Real Medicine in Haiti: 6 months later and beyond

July 12, 2010

By Alex Areces and Jonathan White

As we pause to mark the somber six month anniversary of the earthquake in Haiti and the 230,000 lives lost, it is worth noting not only the significant achievements of the international aid community but also how dire the situation remains and the immense challenges that lie ahead.  Most of the 1.5 million Haitians that were left homeless are still living in the immense tent cities due to sheer scale of the logistical and legal challenges of rebuilding literally hundreds of buildings on mostly private property. The health care system is still in tatters, and struggling to keep up with the contstant flow of new patients from these tent cities.  Much of the money raised in the initial weeks for rebuilding is still sitting on the sidelines with no clear way to spend it.   With no easy solutions on the horizon to re-house this immense displaced population the repairing and re-growth of the health and education systems are more important than ever.  Knowing that it will take many more months for any kind of progress on the resettlement of these people living in tent cities, RMF is committed more than ever to concentrating on the rebuilding of a sustainable health care system to care for this immense displaced population.

The living conditions in many of these tent cities with rubble everywhere, limited sanitation options, and very little protection from the heavy rains common this time of year presents a variety of hazards for these people every day, resulting in multiple injuries and deaths.  Little Chon Oxius, 11 months old, is one of them, and a few weeks ago he came to see Dr. Margaret Degand, RMF’s partner doctor at the Lambert Santé Hospital’s free clinic, with severe burn trauma complications.

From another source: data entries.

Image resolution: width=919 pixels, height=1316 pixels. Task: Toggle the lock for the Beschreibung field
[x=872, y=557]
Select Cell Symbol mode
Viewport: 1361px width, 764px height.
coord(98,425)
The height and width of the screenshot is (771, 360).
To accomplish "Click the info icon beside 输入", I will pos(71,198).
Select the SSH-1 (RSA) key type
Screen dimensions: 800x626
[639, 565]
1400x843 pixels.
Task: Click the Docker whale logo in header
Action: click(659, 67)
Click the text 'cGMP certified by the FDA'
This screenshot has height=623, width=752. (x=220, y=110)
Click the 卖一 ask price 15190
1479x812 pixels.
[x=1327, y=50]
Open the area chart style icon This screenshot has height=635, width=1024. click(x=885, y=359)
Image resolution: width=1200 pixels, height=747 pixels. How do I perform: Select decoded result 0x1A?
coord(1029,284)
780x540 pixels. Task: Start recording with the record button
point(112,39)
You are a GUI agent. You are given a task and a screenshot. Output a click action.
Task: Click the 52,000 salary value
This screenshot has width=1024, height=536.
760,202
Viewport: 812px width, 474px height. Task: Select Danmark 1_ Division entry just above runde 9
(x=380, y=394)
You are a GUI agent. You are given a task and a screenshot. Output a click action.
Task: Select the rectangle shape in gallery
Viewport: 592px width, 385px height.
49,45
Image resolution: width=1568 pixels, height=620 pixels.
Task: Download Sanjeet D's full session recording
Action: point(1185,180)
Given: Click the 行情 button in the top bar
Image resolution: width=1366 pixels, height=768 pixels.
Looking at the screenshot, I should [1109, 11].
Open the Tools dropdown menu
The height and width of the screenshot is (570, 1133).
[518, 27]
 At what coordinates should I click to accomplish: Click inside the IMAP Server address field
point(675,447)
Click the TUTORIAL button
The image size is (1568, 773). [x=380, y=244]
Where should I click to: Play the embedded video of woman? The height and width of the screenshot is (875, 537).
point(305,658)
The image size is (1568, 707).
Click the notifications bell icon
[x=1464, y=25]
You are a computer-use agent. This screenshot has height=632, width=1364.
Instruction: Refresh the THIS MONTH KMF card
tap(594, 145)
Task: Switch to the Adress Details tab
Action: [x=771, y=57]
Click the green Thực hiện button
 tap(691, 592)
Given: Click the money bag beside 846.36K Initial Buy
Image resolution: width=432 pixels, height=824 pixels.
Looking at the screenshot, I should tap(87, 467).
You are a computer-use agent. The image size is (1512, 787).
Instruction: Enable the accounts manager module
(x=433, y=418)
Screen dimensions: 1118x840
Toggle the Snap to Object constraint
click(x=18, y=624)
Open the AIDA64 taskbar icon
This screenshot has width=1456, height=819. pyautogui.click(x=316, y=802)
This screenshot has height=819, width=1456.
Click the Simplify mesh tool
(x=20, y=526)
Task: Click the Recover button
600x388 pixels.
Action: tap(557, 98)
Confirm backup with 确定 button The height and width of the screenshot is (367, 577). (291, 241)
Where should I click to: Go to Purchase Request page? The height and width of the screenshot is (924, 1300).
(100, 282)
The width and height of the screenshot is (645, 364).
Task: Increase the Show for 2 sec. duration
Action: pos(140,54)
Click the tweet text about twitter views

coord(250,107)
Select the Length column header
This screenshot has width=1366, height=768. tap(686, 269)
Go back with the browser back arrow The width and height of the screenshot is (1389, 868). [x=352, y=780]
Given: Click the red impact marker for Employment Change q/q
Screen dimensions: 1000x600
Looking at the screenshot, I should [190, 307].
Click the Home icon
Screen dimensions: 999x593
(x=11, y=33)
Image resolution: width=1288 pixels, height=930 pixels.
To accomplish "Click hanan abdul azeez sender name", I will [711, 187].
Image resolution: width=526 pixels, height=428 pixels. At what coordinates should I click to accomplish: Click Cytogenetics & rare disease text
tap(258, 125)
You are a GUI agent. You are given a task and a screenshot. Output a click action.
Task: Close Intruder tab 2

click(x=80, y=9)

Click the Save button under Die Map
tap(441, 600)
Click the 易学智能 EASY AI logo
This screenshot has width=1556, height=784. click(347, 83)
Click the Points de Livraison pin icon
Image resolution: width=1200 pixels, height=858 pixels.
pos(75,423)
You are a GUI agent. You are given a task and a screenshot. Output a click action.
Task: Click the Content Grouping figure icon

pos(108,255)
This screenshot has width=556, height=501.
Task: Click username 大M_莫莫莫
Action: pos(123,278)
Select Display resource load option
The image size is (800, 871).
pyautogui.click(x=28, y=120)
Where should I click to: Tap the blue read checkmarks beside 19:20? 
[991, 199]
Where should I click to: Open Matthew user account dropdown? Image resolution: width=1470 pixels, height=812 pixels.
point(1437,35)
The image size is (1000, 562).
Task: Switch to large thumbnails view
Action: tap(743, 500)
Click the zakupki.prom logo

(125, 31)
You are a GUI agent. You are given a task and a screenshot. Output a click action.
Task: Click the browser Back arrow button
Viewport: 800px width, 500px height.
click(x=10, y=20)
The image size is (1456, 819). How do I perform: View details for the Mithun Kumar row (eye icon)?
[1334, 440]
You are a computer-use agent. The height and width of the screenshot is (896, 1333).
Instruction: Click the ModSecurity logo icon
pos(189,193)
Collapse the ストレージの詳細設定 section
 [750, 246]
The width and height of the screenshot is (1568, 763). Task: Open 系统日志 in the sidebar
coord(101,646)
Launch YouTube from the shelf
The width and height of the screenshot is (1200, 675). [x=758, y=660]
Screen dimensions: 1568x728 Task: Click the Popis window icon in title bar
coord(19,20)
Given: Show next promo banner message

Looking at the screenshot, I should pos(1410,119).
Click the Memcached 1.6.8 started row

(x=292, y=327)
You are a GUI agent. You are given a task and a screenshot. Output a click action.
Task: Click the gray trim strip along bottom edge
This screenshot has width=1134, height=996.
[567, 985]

Dr. Degand or “Maggie”, as she is fondly referred to is Lambert’s Santé’s Medical Director and founder and one of nation’s top clinicians and plastic surgeon.  Dr. Degand spontaneously opened her private surgical clinic in Pétion-Ville to all the victims of the quake at no cost working tirelessly around the clock for days and weeks to hundreds that came to her clinic desperate for emergency care.   With continued financial support and volunteer assistance, she has been managing to keep her public clinic open. She shares RMF’s vision to increase the overall quality and accessibility of patient care to the public during this crisis. In May 2010, Maggie entered into official partnership with RMF to continue offering Public Care.